A new arrival each week has to decide which tribe to join and at the end of the series later this month, the tribe with the most members wins.
Kim, whose family live in Amesbury, is the 15th new arrival.
The journlism graduate from Bournemouth University had a week to decide which tribe she wanted to join before opting for the Sharks.
In reality, she has been back in Britain since the middle of January - the series started filming in the Cook Islands last September and Kim flew out to the islands on December 15 as one of the last contestants to join the show. She spent five weeks as a castaway. "It was absolutely fantastic," she told the Journal, where she spent a week three years ago on work experience.
"The people were brilliant - they send a diverse mix and some you get on with and others you don't.
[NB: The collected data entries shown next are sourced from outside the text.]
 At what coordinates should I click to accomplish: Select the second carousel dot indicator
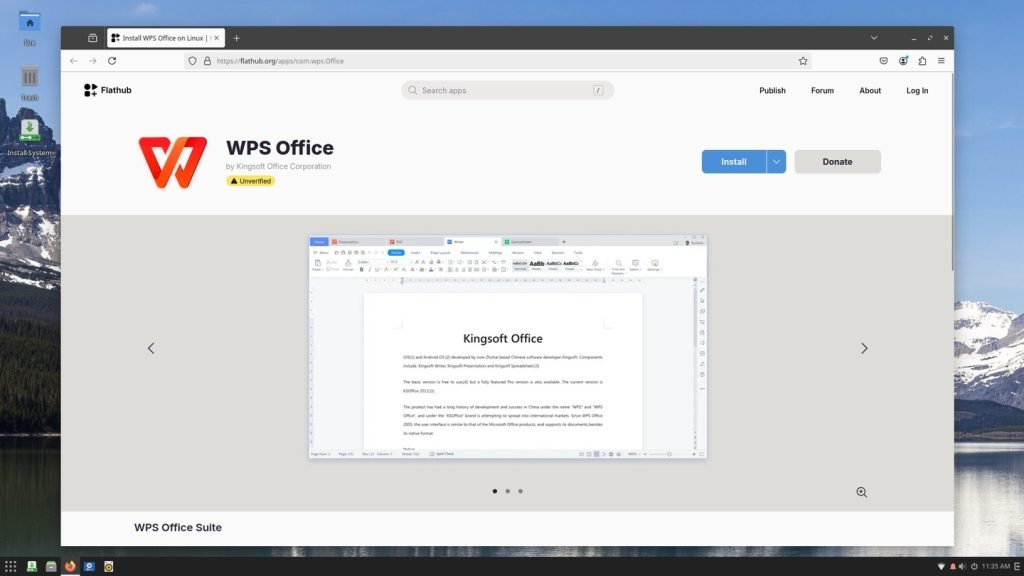[x=507, y=491]
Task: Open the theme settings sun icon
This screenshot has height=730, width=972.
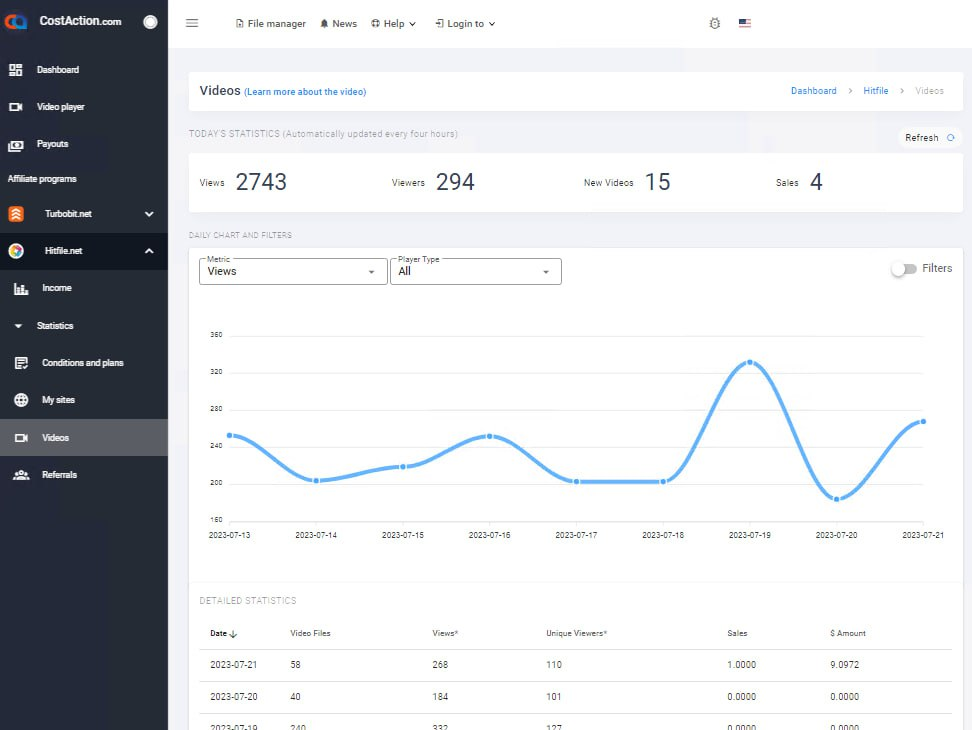Action: coord(714,23)
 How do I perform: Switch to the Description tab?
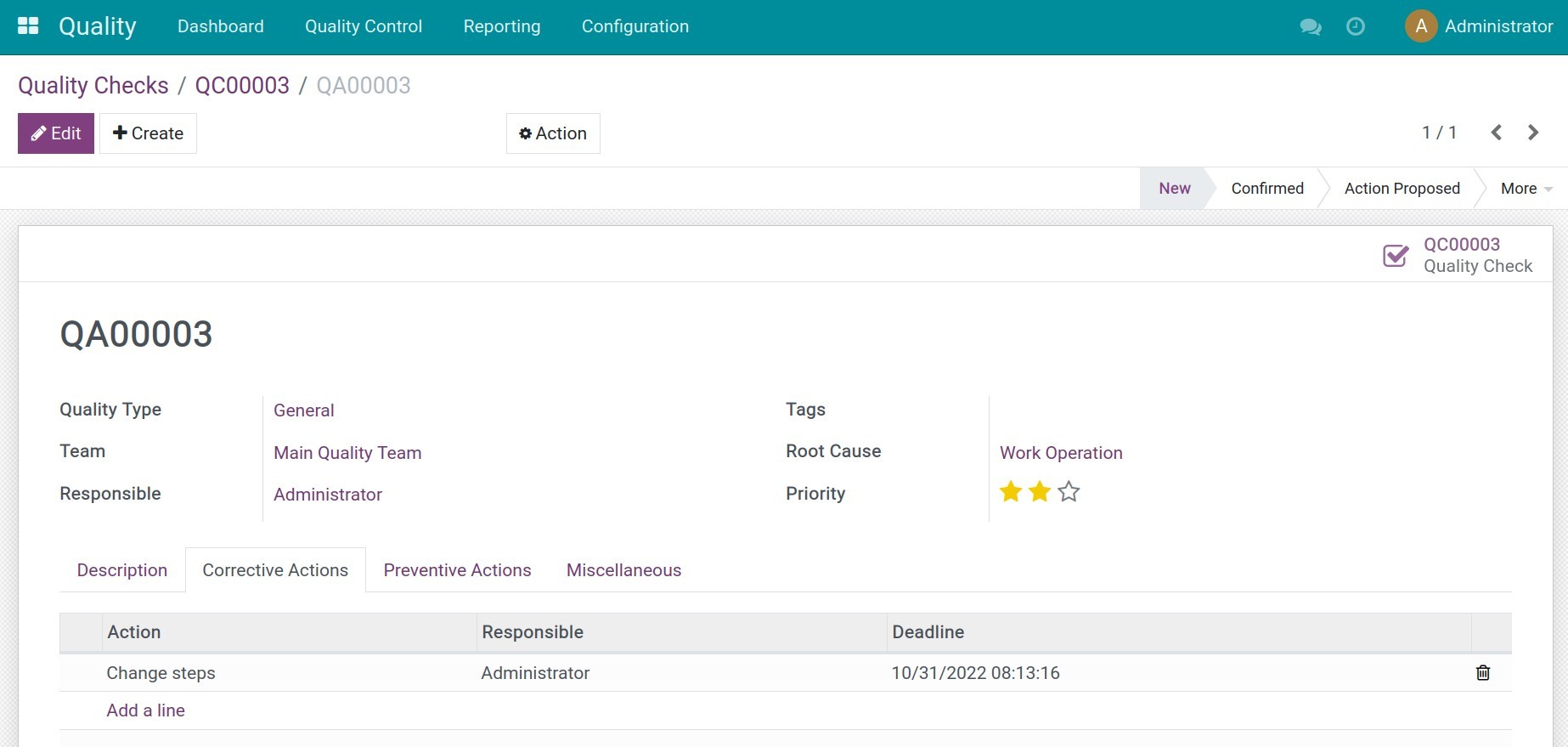pyautogui.click(x=122, y=570)
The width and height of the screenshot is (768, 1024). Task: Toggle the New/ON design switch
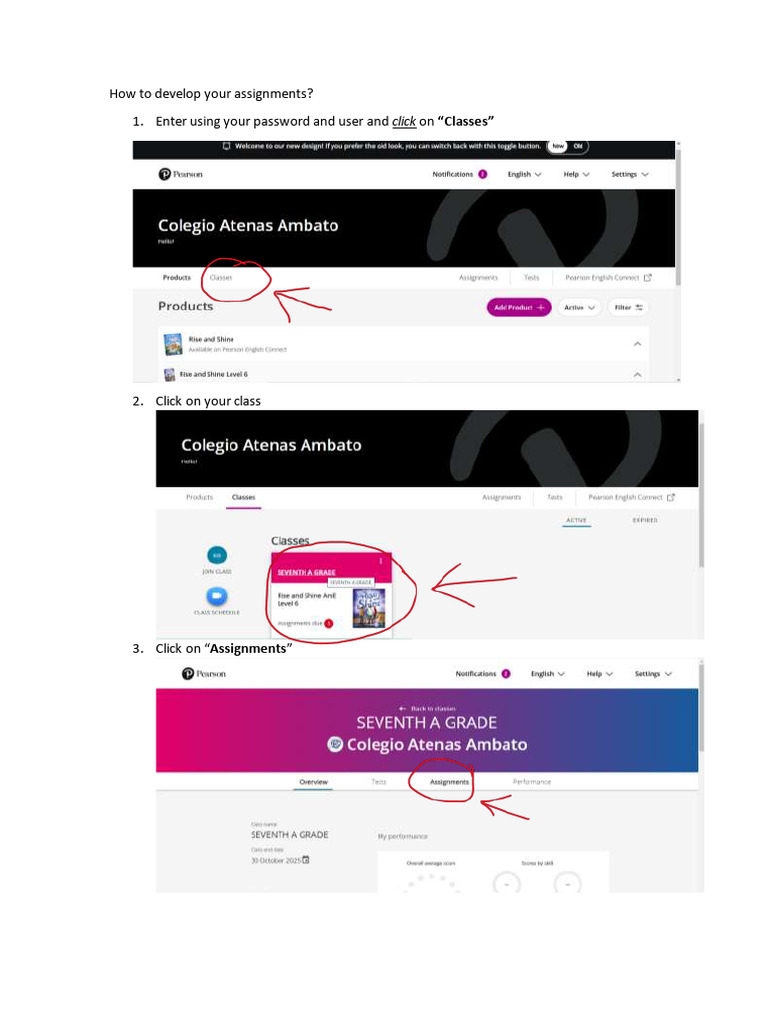568,146
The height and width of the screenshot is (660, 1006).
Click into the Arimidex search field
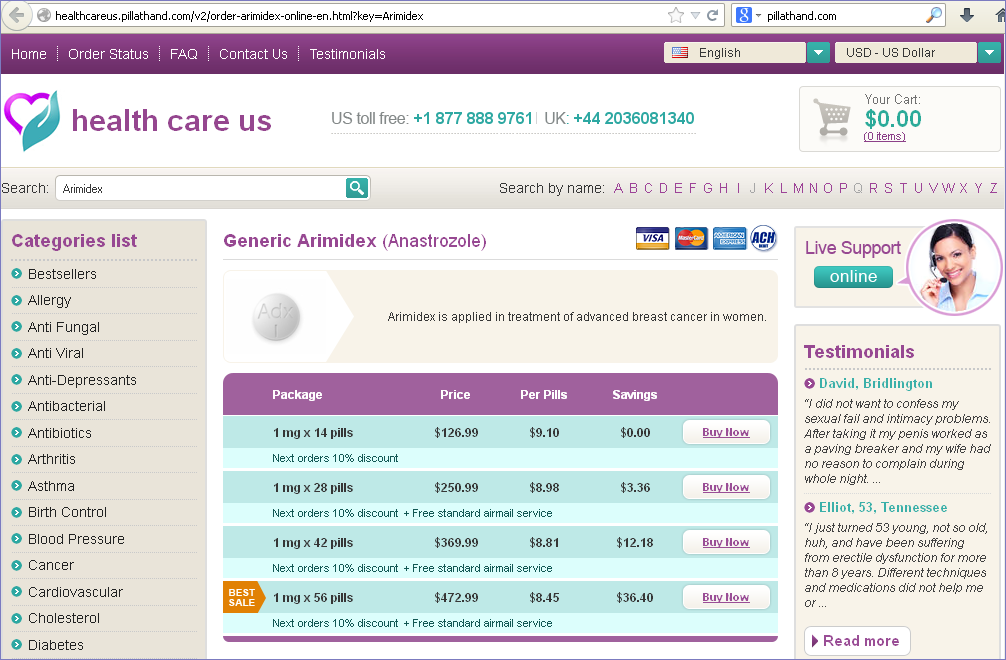pos(200,188)
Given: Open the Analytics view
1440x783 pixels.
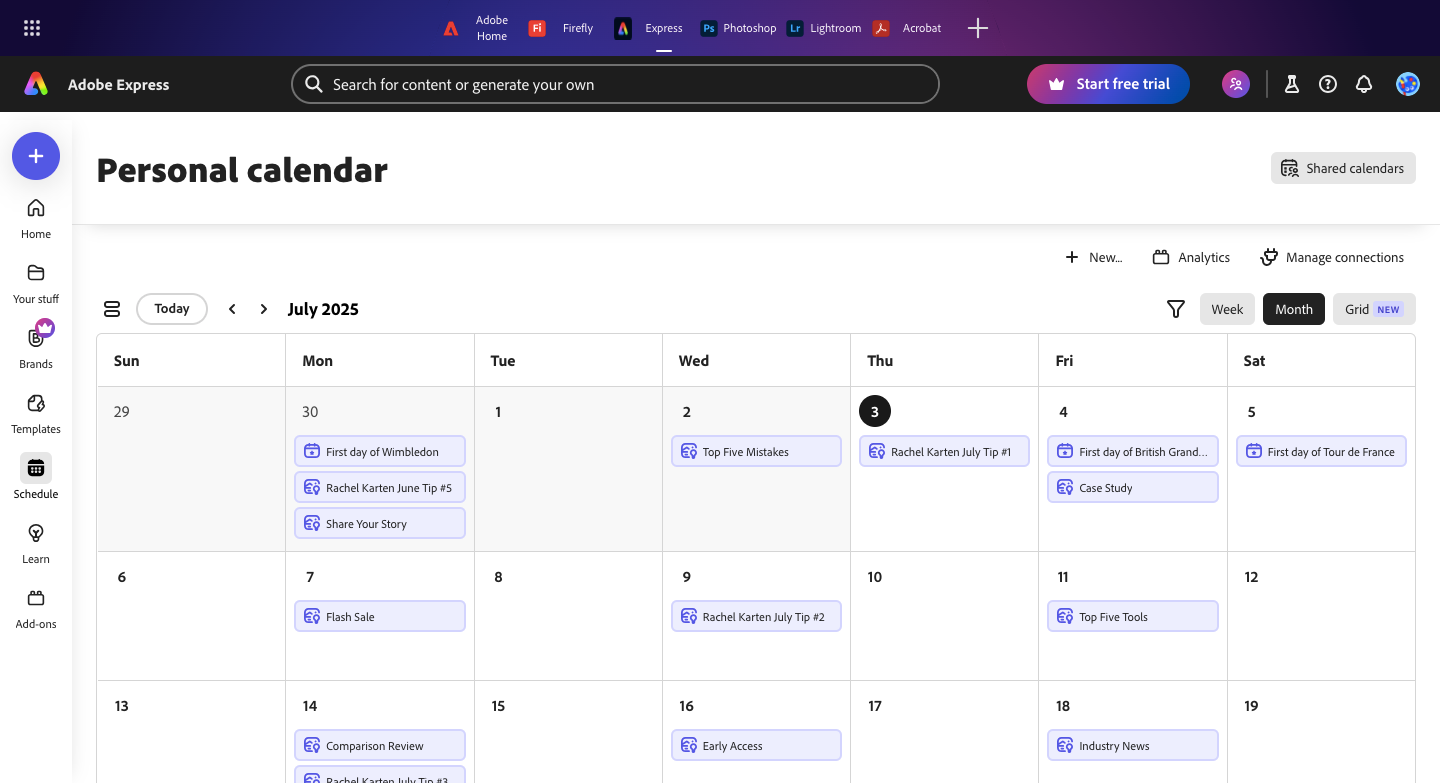Looking at the screenshot, I should click(1191, 257).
"You come back thinking you'll stay friends forever, and I've stayed in good contact with several of them."
Kim was selected after three rounds of auditions.
"I've always been a massive fan of the show and wrote in when the last series ended," she added.
"I think they liked the fact I'm a competitive person. I went out with the intention of having a good time, but wanting to win."
Kim, who has just started a job in marketing and copywriting in London, said although the castaways were given food rations and basic equipment, there were no extras when the cameras stopped rolling.
"What you see is what you get," she insisted. We were truly living off lambs' tongues and corned beef.
"We used to dream about cheese and pizza.
"We were given a weekly food drop - the rations were not tiny but were not massive either.
"Our main snack was coconut which, unfortunately, has the side effect of being a laxative, which makes you even more hungry."
The sporty blonde, who admits to a penchant for DIY which came in very useful, says the best bit about the experience was getting to know people.
"I'm not a find yourself' sort of person," she added.
"But I did learn about not judging people too quickly - the best thing is you really get to know people."
But whether those people ended up winners or losers, she wasn't revealing anything.